As far as the health benefits pf pot…for people undergoing chemotherapy…it seems to help increase appetite so that a patient can sustain their weight and fight cancer more effectively. However, it can also serve to further the diseases they are trying to fight. I found at http://cyber.law.harvard.edu/evidence99/marijuana/Health_1.html.. the following info…The main respiratory consequences of smoking marijuana regularly (one joint a day) are pulmonary infections and respiratory cancer, whose connection to marijuana use has been strongly suggested. The effects also include chronic bronchitis, impairment in the function of the smaller air passages, inflammation of the lung, the development of potentially pre-cancerous abnormalities in the bronchial lining and lungs, and, as discussed, a reduction in the capabilities of many defensive mechanisms within the lungs.
Marijuana smoke and cigarette smoke contain many of the same toxins, including one which has been identified as a key factor in the promotion of lung cancer. This toxin is found in the tar phase of both, and it should be noted that one joint has four times more tar than a cigarette, which means that the lungs are exposed four-fold to this toxin and others in the tar. It is notable that several reports indicate an unexpectedly large proportion of marijuana users among cases of lung cancer and cancers of the oral cavity,pharynx, and larynx. Thus, it appears that the use of marijuana as a medicine has the potential to further harm an already ill patient in the same way that taking up regular cigarette smoking would, particularly in light of the fact that those patients for whom marijuana is recommended are already poorly equipped to fight off these infections and diseases.
Pam, it is only my opinion…but I think if Auntie Gail smoked pot for her cancer after 35 years of cigarette smoking..it would have only irritated her already destroyed lungs even more rapidly.
I am all for consumer choices. Every citizen of America has been given the right to choose. You can smoke or not. You can drink or not. You can eat fatty greasy fast food or not…Look at a non-smoker’s point of view. I have not made the choice to smoke plus I have severe sinusitis, allergic rhinitis, and chronic nasal polyps so that is why I cannot smoke or drink for that matter. Any smoke, whether it be from fire, cigarette, marijuana or chemicals irritates my already inflamed sinuses and is simply a precursor to me getting very ill. Again, I am all for choices.
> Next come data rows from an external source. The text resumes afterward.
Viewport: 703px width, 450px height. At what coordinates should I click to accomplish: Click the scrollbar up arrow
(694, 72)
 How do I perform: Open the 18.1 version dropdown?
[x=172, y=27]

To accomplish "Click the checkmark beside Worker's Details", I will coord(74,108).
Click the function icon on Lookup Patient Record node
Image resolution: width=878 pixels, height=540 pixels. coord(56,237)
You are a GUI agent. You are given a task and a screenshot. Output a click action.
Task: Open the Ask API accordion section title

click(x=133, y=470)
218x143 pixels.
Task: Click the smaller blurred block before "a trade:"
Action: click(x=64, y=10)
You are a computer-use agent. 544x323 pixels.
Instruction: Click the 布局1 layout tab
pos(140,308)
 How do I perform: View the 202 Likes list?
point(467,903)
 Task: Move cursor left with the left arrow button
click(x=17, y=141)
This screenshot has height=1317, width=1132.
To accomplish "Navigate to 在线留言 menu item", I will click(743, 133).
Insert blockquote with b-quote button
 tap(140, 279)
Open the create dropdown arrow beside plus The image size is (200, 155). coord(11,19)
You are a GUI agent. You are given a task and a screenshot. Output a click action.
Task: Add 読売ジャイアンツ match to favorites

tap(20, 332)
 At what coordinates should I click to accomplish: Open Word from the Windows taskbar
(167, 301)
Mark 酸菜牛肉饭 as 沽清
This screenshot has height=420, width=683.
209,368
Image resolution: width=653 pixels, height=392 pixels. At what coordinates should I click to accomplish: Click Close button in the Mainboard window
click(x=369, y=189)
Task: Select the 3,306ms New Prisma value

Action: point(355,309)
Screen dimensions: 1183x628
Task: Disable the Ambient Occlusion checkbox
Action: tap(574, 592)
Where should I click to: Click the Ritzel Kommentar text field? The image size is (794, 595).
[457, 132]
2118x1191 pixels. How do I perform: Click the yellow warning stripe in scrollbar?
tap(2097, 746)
So why should someone else’s choice supercede MY choice? Even if marijuana was legalized….there would be laws against public use so in the end..it is still a personal and private choice be it legal or illegal.
July 7th, 2004 at 4:45 pm
There are more ways to consume marijuana than just smoking, but your point is well taken.
I can’t agree with you that it diminishes perception, however… but I suppose it depends on what aspect of perception you are measuring. Psychotropics have been used for thousands of years in various cultures and religions to open the doors of and expand perception.
July 8th, 2004 at 5:08 pm
Apparently, smoking marijuana improves night vision.
October 27th, 2004 at 1:22 pm
my argument is all about why we should beabled to smoke pot…. because smoking pot can also make some people concentrate a lot better then usuall.
we should have the right to say or smoke anything we want too!!! life sucks then u die, fuck the world lets all get high!!!!